→ Task A
According to the passage about child care in New York, how long does the intensive mental health consultation program run?
→ Task B
Continue the passage about child care in New York, picking up after its final sentence.

→ Passage
>>>
The COVID-19 pandemic has had a devastating impact on New York's already strained childcare industry.

A flood of state and federal aid earmarked for child care has enabled many day providers to stay afloat and ramp up hiring by offering higher salaries and sign-on bonuses, but the social-emotional impact of the last two years on staff and the children have been harder to quantify.

Researchers have begun studying the behaviors of a generation of babies and toddlers born into the pandemic, known as "COVID babies."

To get involved, call Brightside Up at (518) 426-7181 

The year of isolation had a profound impact on young children's ability to adapt to the day care environment, according to Rebecca Delgiudice, a Brightside Up mental health counselor who conducts one-on-one coaching with child care workers.

"There is a lot of separation anxiety, which is pretty typical to see in some infants and toddlers, but more so because they haven't had opportunities to go anywhere," said Delgiudice.

Brightside Up's work is part of a two-year-old state Office of Children and Family Services project — made possible with American Rescue Plan dollars — that aims to develop a statewide model for mental health counseling at the early childhood level.

As part of the intensive four- to six-month program, mental health consultants visit day care organizations of all sizes and provide real-time guidance to staff on skill and relationship building with children. The service is offered in virtual, hybrid and in-person formats and is free of charge.

When Delgiudice visits a classroom, she says she is primarily there to support and empower the caregiver, so that they can be present for the infant and hear its cry. For providers that buy in, it is intensive, deeply reflective work.

"We are not changing the child, we are changing the adult's thought process," Delgiudice said.

She noted that the brain develops most rapidly in the first three years of life and relationships at that phase are critically important to the child's development and well-being.

"We know that when children are exposed to toxic stress — when they don't have those supportive relationships — then they are really at risk of developing serious problems later in life ... we are always keeping in mind this very opportunity to support the child and the family and the community," Delgiudice said.
<<<
→ Information shown
>>>
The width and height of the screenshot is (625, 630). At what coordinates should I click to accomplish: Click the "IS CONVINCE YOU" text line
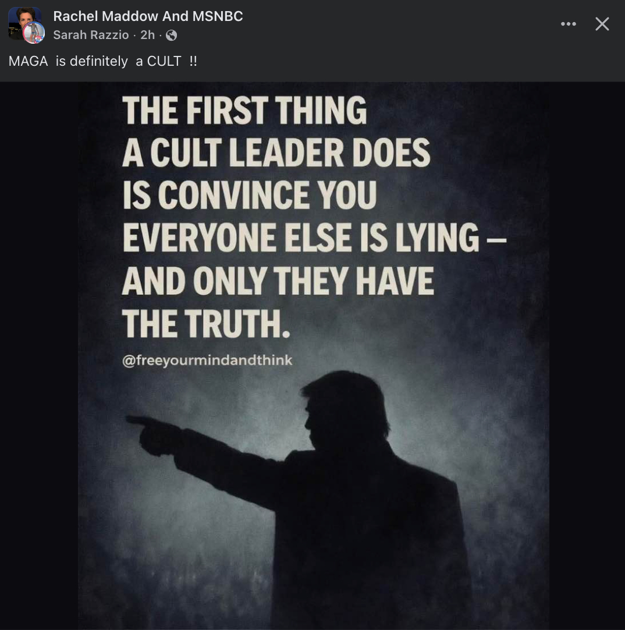click(249, 195)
<<<
→ Written reply A
Four to six months.

→ Written reply B
Polstein and her team say they are guided by research out of Yale University on implicit bias at the preschool level. The study, which tracked the eye movements of preschool teachers, found that instructors had a tendency to watch Black boys more closely than other students when they were expecting misbehavior.

Researchers have mapped what they call the "preschool-to-prison pipeline," noting the disproportionate suspension and expulsion Black children, especially boys.

In general, 3- and 4-year-olds are expelled at triple or quadruple the rate of K-12 children combined, Delgiudice noted.

"The relationships we have with adults, that informs our self-concept too. If we are getting the message that we are bad, bad, bad, and the adults can't handle me, what kind of message is that sending?" she said.

The organization is one of 34 regional Child Care Resource and Referral Agencies (CCRRs) participating in the program.  Currently, 35 mental health consultants serve 19,000 registered child care providers in the state. 

The project has already produced some valuable data for mental health consulting for infants and toddlers. They measure the classroom climate using metrics like positive and negative interactions between adults and young children and the adult's proximity to the child. 

Providers often report a reduction in problematic behaviors after just a few sessions, Delgiudice said. 

"From the beginning, we are always telling the adult that we don't have a magic wand to make this child stop doing what they are doing, but I can build your toolkit so you can respond differently and hopefully the child will too, " she said.